◆ DATA PROVIDED ◆
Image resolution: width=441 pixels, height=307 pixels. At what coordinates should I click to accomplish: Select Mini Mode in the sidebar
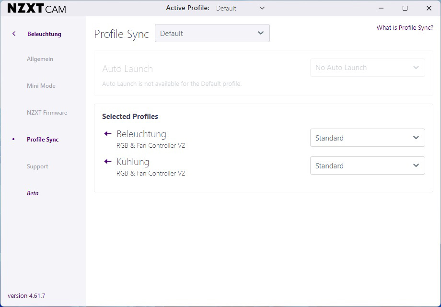click(x=41, y=86)
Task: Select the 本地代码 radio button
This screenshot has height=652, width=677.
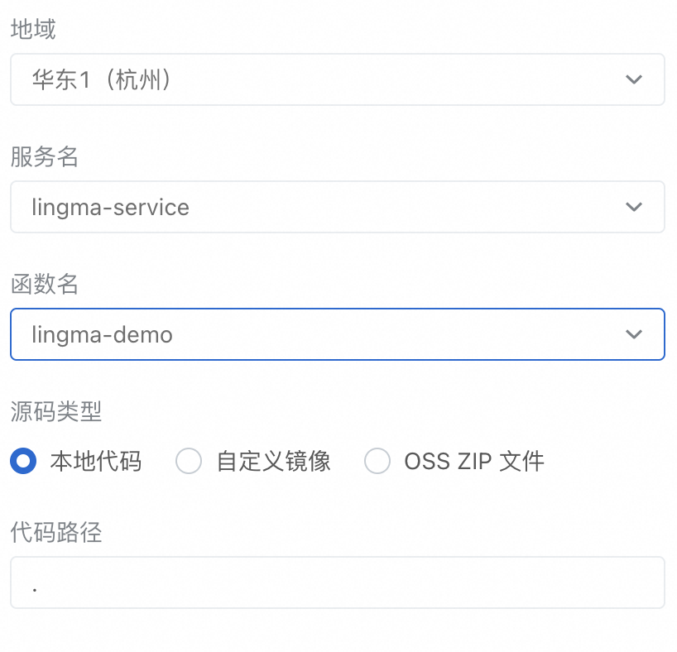Action: (23, 461)
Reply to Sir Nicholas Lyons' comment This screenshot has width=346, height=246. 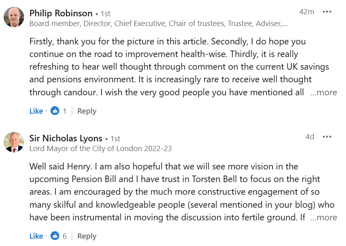coord(87,236)
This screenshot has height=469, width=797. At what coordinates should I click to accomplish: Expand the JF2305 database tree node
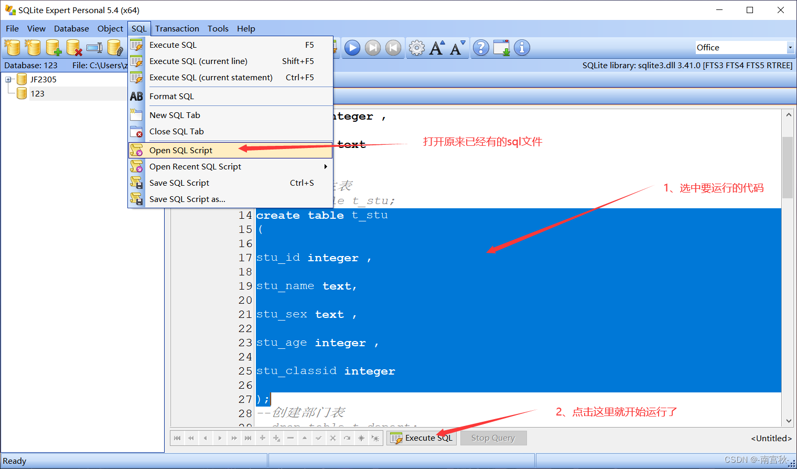pos(8,79)
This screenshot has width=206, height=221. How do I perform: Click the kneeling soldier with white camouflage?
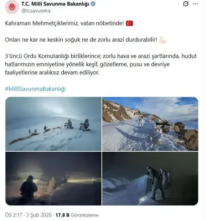[x=85, y=125]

◆ YOUR GOAL ◆
Write out the lines of the listing from the one that holds "This screenshot has height=469, width=797." to the very last line, both included, exactly as they appear and without any pictures.

◆ SOLUTION FOR THIS TASK ◆
This screenshot has height=469, width=797. At what coordinates should I click to accomplish: Expand the JF2305 database tree node
pos(8,79)
This screenshot has width=206, height=221. How do I perform: Click the kneeling soldier with white camouflage?
[x=85, y=125]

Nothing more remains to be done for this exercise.